Snow camping is what made Aurora Boardealis possible. | Photo: Sean Kerrick Sullivan

Inside, damp technical garments dripped and beers were sipped with awareness that the rain outside the window was solidifying at higher elevations, fueling the buzz in the lobby. The crowd funneled into the theater as Nick Russell took the stage and introduced FREE, a 16mm and Super 8 film produced by him and the Stasinos brothers, Wyatt and Cory. Meanwhile in Hawaii, Wyatt was busy hiking to a point break. FREE, Nick explained, was conceived of as a loose experiment—he and the Stasinos wanted to see how long they could travel the world chasing pow without much of the obligation that often subsidizes that dream. The result is a movie made on a shoestring budget, sure to resonate with anyone who has pushed into a pow turn and resurfaced, face caked with snow.
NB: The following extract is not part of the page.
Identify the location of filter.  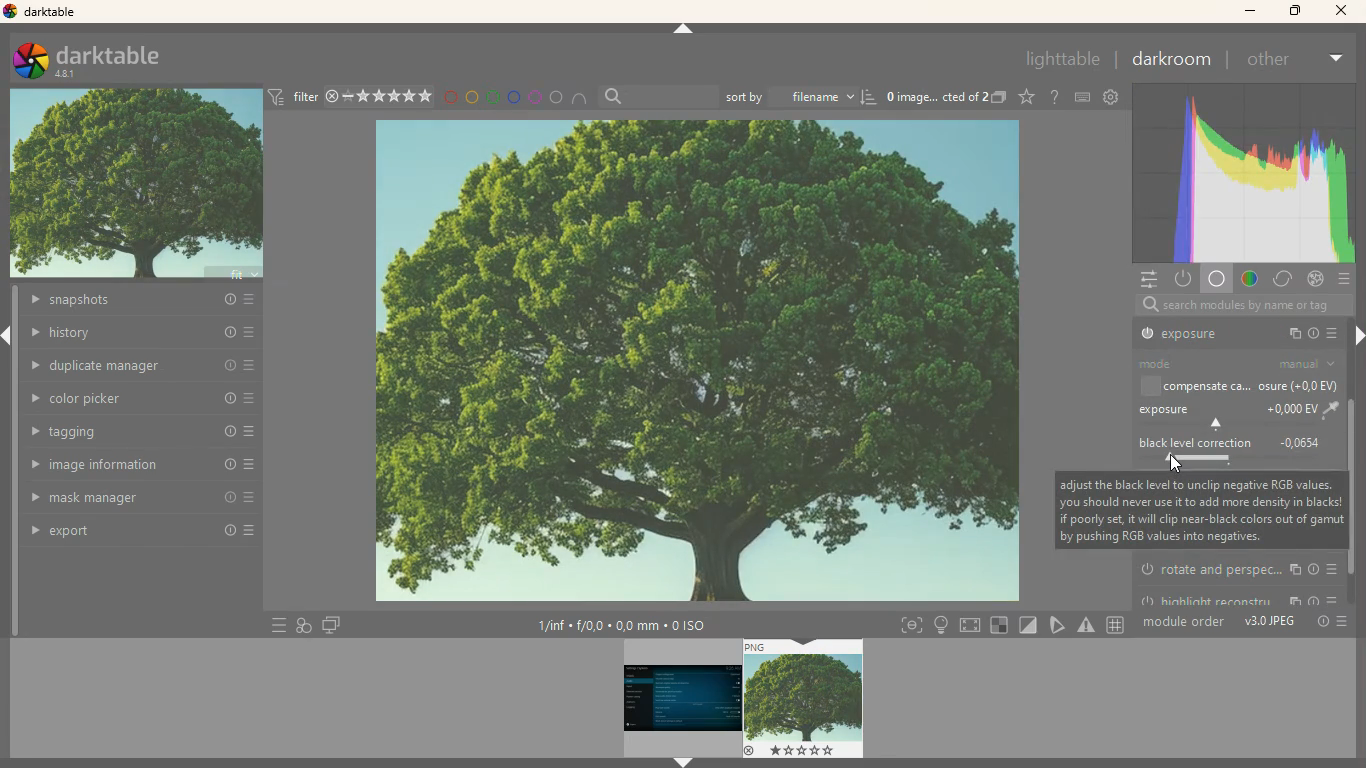
(305, 94).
The lo-fi sensibilities of FREE complemented the evening's feature film well. Aurora Boardealis is a unique combination of retro and polished, of pow turns and air time, of pinched couloir descents and windlip slashes. It's part attainable, part pretty fuckin’ gnarly. It's trippy like mushrooms not mescaline. Though I've never experienced the latter, the point is Warp Wave’s signature psychedelia is present but doesn’t overpower the riding. It’s a movie that will appeal to a broad range of snowboarders and even those with no ties to wintersports, but simply an appreciation for filmmaking. Gray Thompson and Sam Tuor are a dynamic duo that has created one of the most original snowboard movies of late.

Snowboarding as an industry may be changing, but when your goal is simply to snowboard that change doesn't matter. And when you successfully document snowboarding how you want to, you influence the change. That’s exactly what Warp Wave's Sierra Surfers have done with Aurora Boardealis. It's a standout full-length film in an era of bite-sized content, but it wouldn't exist without Warp Wave's web edit heritage. If you do something well enough, people will sit down and watch. They'll even line up in the rain to do so.